This box set kicks off our series that celebrates a list of unsung and essential individuals. Included are 3 envelopes, inside which you will find articles and accompanying sundry relating to their subject matter in hand (exclusive Ken Campbell audio on 7” vinyl, a signature Quinton Crisp silk scarf and a Sister Corita Kent 10 Rules sticker pack). Add to that, original additions from DLX ADV in the form of 2 x posters, an enamel pin badge, a download card for the first DLX ADV mix and their first ever recorded track ‘Everybody’s Bent’ pressed on beautiful 7” white vinyl.

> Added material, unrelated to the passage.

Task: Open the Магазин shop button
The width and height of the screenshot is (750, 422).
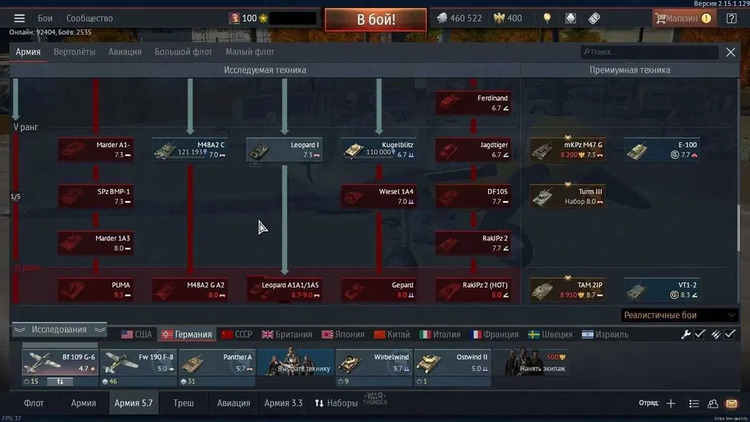Action: 684,18
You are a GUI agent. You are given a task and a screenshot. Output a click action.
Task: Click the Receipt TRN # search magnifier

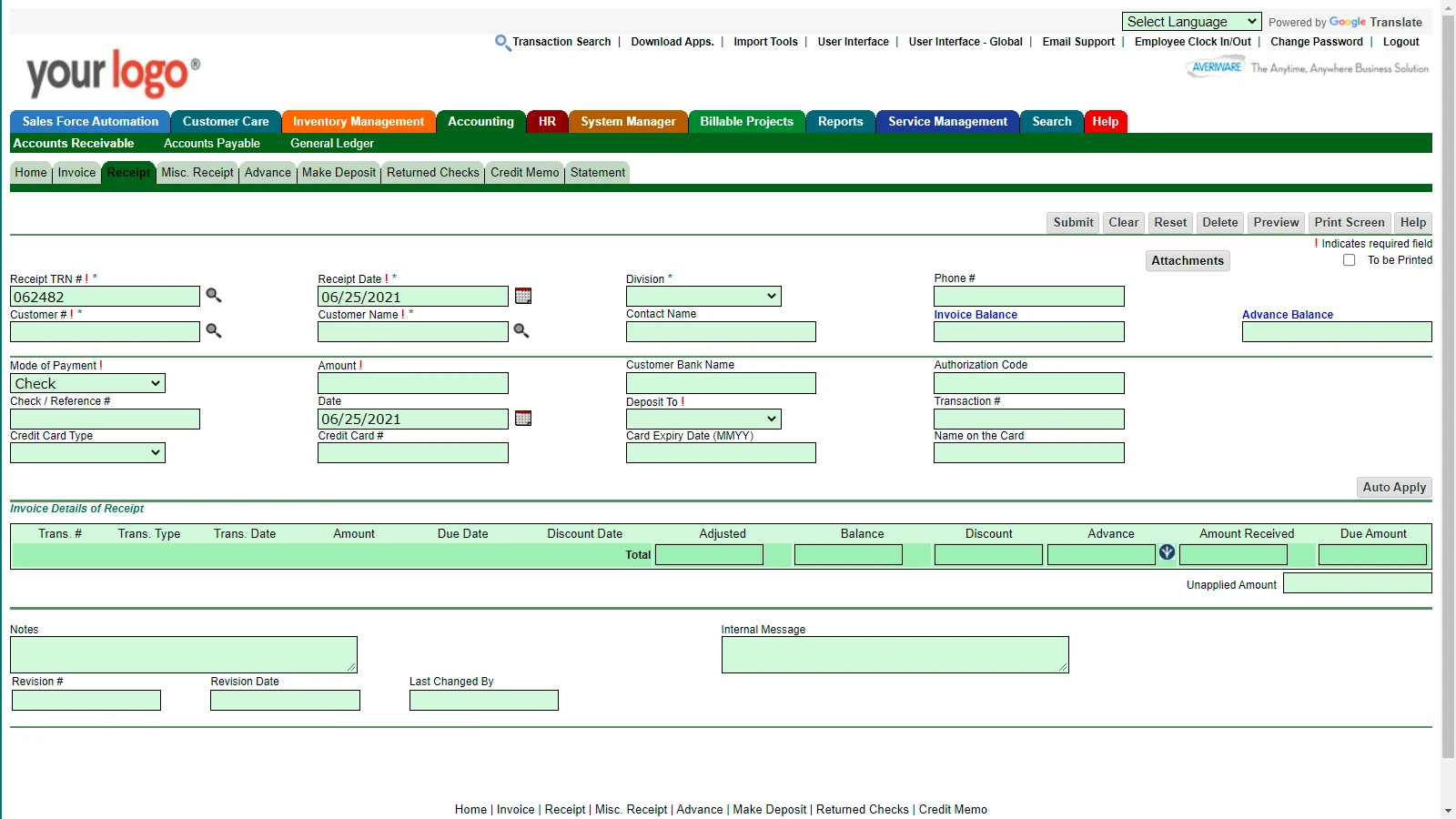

The Heroes and Heretics series started life as an exhibition in London by DLX ADV (a joint endevour by Va Va Records, Proud Robinson and Hellicar Studio). It showcased the lives and learnings from a perhaps lesser known cast of adventurers and protagonists from across the last 100 years. Individuals like Ken Campbell, who in his own words “wasn’t mad” he’d just read different books or Baroness Elsa Von Freytag Loringhoven, who depending on who you talk to, may have been the actual author of Duchamps most famous work. Ranging from Sister Corita Kent to Quentin Crisp, Ivor Cutler to Paul Robeson, the exhibition was accompanied by a printed set of journals bringing to life the key tenets of each of these figures and housed in a boxed set complete with assorted extras and exclusively licensed content previously unseen or heard.